第六步：加入鹿茸多肽。向孔板中分别加入不同浓度的鹿茸多肽、地塞米松及DMEM培养基。第二列至第四列中鹿茸多肽浓度分别为20ug/ml、100ug/ml、500ug/ml，第五列加入1mg/ml地塞米松，第六列加入等量的培养基。37℃CO₂培养箱中培养24h。

第七步：MTT法检测细胞增值情况。24h后取出孔板，每孔加入20ulMTT溶液(MTT溶液现用现配，也可以一次性配好后放于-20℃冰箱中长期冻存)，继续孵育4h后终止。快速、轻轻翻转培养板，弃上清，注意不能把结晶移走。每孔加入150ul DMSO，震荡10分钟，使MTT蓝紫色结晶逐渐溶解。用酶标仪检测490nm处各孔OD值(吸光值)，求每列平均值，只加入培养基孔的OD值为对照。最后，以时间为横轴，以OD值为纵轴绘制柱状图。此实验重复三次。

所得结果如图1所示，24h后实验组与对照组相比，OD值没有明显的差别，说明鹿茸多肽作用24h后没有促进细胞增值。

实施例2

通过MTT法检测不同浓度鹿茸多肽作用于细胞48h后，对细胞增值的影响。

第六步：加入鹿茸多肽。向孔板中分别加入不同浓度的鹿茸多肽、地塞米松及DMEM培养基。第二列至第四列中鹿茸多肽浓度分别为20ug/ml、100ug/ml、500ug/ml，第五列加入1mg/ml地塞米松，第六列加入等量的培养基。37℃CO₂培养箱中培养48h。

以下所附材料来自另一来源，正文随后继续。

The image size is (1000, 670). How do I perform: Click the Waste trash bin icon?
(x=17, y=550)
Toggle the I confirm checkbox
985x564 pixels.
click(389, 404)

第七步：MTT法检测细胞增值情况。48h后取出孔板，每孔加入20ulMTT溶液(MTT溶液现用现配，也可以一次性配好后放于-20℃冰箱中长期冻存)，继续孵育4h后终止。快速、轻轻翻转培养板，弃上清，注意不能把结晶移走。每孔加入150ul DMSO，震荡10分钟，使MTT蓝紫色结晶逐渐溶解。用酶标仪检测490nm处各孔OD值(吸光值)，求每列平均值，只加入培养基孔的OD值为对照。最后，以时间为横轴，以OD值为纵轴绘制柱状图。此实验重复三次。

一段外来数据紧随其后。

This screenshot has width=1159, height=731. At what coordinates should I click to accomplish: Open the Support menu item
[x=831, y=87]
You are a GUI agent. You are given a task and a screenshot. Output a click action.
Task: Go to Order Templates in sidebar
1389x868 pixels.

所得结果如图2所示，48h后实验组与对照组相比，OD值具有明显的差别，说明鹿茸多肽作用48h后可以明显促进细胞增值，并且鹿茸多肽浓度为20ug/ml时促增值作用最为显著。

实施例3

通过MTT法检测不同浓度鹿茸多肽作用于细胞72h后，对细胞增值的影响。

第六步：加入鹿茸多肽。向孔板中分别加入不同浓度的鹿茸多肽、地塞米松及DMEM培养基。第二列至第四列中鹿茸多肽浓度分别为20ug/ml、100ug/ml、500ug/ml，第五列加入1mg/ml地塞米松，第六列加入等量的培养基。37℃CO₂培养箱中培养72h。

第七步：MTT法检测细胞增值情况。72h后取出孔板，每孔加入20ulMTT溶液(MTT溶液现用现配，也可以一次性配好后放于-20℃冰箱中长期冻存)，继续孵育4h后终止。快速、轻轻翻转培养板，弃上清，注意不能把结晶移走。每孔加入150ul DMSO，震荡10分钟，使MTT蓝紫色结晶逐渐溶解。用酶标仪检测490nm处各孔OD值(吸光值)，求每列平均值，只加入培养基孔的OD值为对照。最后，以时间为横轴，以OD值为纵轴绘制柱状图。此实验重复三次。

所得结果如图3所示，72h后实验组与对照组相比，OD值具有明显的差别，说明鹿茸多肽作用72h后可以明显促进细胞增值。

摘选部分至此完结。